# What is Mrvlusgtracking?



## Broly

Hi! I'm working on my bosses computer and I found something in the programs and features thing called "MrvlusgTracking". I've googled this but nothing about it comes up. Has anyone heard of this or know what it is?

Thanks


----------



## Byteman

http://discussions.virtualdr.com/showthread.php?t=239256

http://mrvlusgtracking.software.informer.com/

Not much info about this, it appears in Add/Remove Programs list and some say it is related to Yahoo messgenger....

Does not seem to be malicious, nothing detects it as bad that I can find.


----------



## Broly

I uninstalled it. Nothing blew up or any thing. but it's just funny how nobody knows exactly what this is. And yahoo messenger isn't on this computer so why would this program be?


----------



## Phantom010

The name suggests it's some sort of usage tracking app.


----------



## Byteman

Right....about all that is known, it's something by Marvel

[webquote=http://forums.cnet.com/5208-6122_102-0.html?threadID=314261]Actually it is made by Marvel and ... 
by Edward ODaniel - 10/30/08 9:51 AM In reply to: Should I delete this, or not !! by mrbobbyd 
used by multiple hardware and some software manufacturer's. For instance the D-Link network Installation Package and Marvel Wireless cards use it.

You might want to look around your computer and peripherals to see what might have used the marvel software. Try a search of your computer for mrvl*.* and see what you find and where you find it to get a better idea. You could also look in your registry at the HKEY_LOCAL_MACHINE\SOFTWARE\Microsoft\Windows\CurrentVersion\Uninstall key then look at the mrvlusgtracking sub key to see if you can find the application path and other information pertaining to it.

Alternatively, uninstall it and use the computer until you find what doesn't work that used to then re-install it if necessary - this empirical solution would be my last and least favored recommendation and only for the adventurous.[/webquote]

If you could find anything like what the quote mentions in hardware in your computer that might show you what is from...
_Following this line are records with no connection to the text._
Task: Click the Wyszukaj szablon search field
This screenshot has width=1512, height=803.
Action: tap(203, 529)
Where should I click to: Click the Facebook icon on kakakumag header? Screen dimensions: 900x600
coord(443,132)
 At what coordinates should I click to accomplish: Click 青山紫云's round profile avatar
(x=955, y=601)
This post, has what I think is the better idea.....about what it tracks.....

[webquote=http://discussions.virtualdr.com/showthread.php?t=239256]Marvell 1.0.7
MrvlUsgTracking
Size: 0.14MB
....

I can't find anything specific about it either after going through pages of google hits. Best I can tell is it isn't malicious and has something to do with internal polling of hardware devices and/or software programs for statistical or functional purposes.

Hopefully others may have a better idea.[/webquote]


----------